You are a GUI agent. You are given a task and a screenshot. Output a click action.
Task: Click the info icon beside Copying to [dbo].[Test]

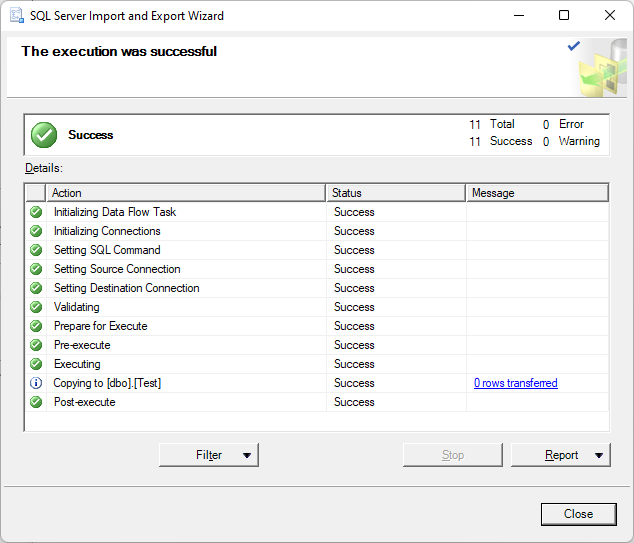[x=36, y=383]
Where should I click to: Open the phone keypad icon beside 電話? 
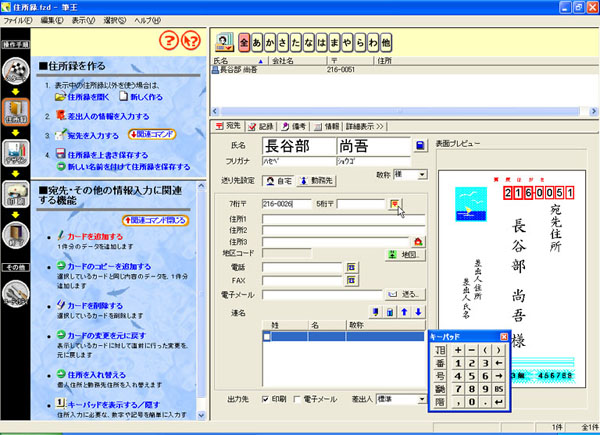[x=352, y=267]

----------

* _Your assignment_:
Nothing but the lines from the line with "Where should I" through the last line of the listing above should be repeated, and pictures should be left out.

* _Solution to this exercise_:
Where should I click to: Open the phone keypad icon beside 電話? 
[x=352, y=267]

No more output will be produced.